Word for word, transcribe the material below from its first line to the line with "You are a computer-use agent. Image resolution: width=450", both included.

*** Opening of Records to process ***

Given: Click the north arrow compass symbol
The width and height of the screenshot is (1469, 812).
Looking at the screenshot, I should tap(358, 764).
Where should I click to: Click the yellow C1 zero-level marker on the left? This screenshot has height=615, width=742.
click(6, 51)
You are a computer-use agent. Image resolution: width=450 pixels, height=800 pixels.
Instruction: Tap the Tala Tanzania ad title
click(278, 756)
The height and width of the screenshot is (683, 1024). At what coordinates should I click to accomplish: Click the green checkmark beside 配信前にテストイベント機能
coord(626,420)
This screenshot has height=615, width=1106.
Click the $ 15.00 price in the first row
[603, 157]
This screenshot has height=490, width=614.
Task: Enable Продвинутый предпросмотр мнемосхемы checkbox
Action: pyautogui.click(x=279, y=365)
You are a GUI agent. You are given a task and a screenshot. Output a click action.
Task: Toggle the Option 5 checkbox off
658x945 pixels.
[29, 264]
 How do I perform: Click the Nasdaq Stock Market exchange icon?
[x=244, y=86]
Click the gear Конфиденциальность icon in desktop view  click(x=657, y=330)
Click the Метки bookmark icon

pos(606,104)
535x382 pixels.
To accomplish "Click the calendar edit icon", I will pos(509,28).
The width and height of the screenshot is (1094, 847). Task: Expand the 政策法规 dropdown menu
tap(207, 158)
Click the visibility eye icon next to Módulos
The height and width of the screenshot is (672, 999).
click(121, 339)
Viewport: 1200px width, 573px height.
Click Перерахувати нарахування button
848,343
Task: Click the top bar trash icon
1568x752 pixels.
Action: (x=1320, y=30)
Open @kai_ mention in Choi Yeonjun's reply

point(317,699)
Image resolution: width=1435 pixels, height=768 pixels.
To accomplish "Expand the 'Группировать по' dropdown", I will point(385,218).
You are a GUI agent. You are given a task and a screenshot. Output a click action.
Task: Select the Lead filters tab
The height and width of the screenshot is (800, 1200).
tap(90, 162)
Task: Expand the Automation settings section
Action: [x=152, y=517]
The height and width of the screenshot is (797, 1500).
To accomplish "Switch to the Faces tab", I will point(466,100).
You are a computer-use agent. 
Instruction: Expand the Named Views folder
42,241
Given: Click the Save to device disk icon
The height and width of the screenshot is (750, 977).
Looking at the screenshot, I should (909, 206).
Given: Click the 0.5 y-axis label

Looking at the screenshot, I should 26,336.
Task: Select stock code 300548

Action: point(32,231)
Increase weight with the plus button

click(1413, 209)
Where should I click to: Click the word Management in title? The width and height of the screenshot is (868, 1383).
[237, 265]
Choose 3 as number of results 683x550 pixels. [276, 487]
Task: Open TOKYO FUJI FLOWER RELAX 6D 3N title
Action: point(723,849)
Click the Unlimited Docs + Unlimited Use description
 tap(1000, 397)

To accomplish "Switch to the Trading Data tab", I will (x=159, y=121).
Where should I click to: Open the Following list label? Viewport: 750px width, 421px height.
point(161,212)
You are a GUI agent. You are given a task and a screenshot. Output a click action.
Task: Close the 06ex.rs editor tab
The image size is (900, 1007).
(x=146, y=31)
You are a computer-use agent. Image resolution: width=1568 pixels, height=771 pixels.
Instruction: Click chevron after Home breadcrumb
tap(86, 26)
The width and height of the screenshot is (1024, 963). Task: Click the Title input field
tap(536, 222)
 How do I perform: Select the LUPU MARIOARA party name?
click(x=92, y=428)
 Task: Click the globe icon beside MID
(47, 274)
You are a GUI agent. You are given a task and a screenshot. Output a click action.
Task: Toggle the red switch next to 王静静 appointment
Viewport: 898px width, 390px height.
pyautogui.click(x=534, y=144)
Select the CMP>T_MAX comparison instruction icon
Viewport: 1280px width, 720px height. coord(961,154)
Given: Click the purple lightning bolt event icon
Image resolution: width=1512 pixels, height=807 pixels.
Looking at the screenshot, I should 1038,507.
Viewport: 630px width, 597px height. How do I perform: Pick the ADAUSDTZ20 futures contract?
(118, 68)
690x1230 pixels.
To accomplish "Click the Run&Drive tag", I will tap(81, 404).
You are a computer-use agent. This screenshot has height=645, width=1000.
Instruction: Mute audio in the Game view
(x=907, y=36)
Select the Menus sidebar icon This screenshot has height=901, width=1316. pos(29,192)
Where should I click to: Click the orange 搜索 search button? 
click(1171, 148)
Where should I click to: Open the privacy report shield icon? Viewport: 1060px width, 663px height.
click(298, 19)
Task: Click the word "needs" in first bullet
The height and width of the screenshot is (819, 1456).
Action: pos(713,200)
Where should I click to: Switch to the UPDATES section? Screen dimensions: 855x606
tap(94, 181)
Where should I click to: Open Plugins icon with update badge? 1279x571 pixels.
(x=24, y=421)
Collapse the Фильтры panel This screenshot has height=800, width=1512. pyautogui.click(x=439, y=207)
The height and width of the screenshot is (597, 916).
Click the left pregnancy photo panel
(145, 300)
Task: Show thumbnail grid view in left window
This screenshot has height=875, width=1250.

*** Close of Records to process ***

Written solution
Given: Click the north arrow compass symbol
The width and height of the screenshot is (1469, 812).
Looking at the screenshot, I should tap(358, 764).
Where should I click to: Click the yellow C1 zero-level marker on the left? This screenshot has height=615, width=742.
click(6, 51)
You are a computer-use agent. Image resolution: width=450 pixels, height=800 pixels.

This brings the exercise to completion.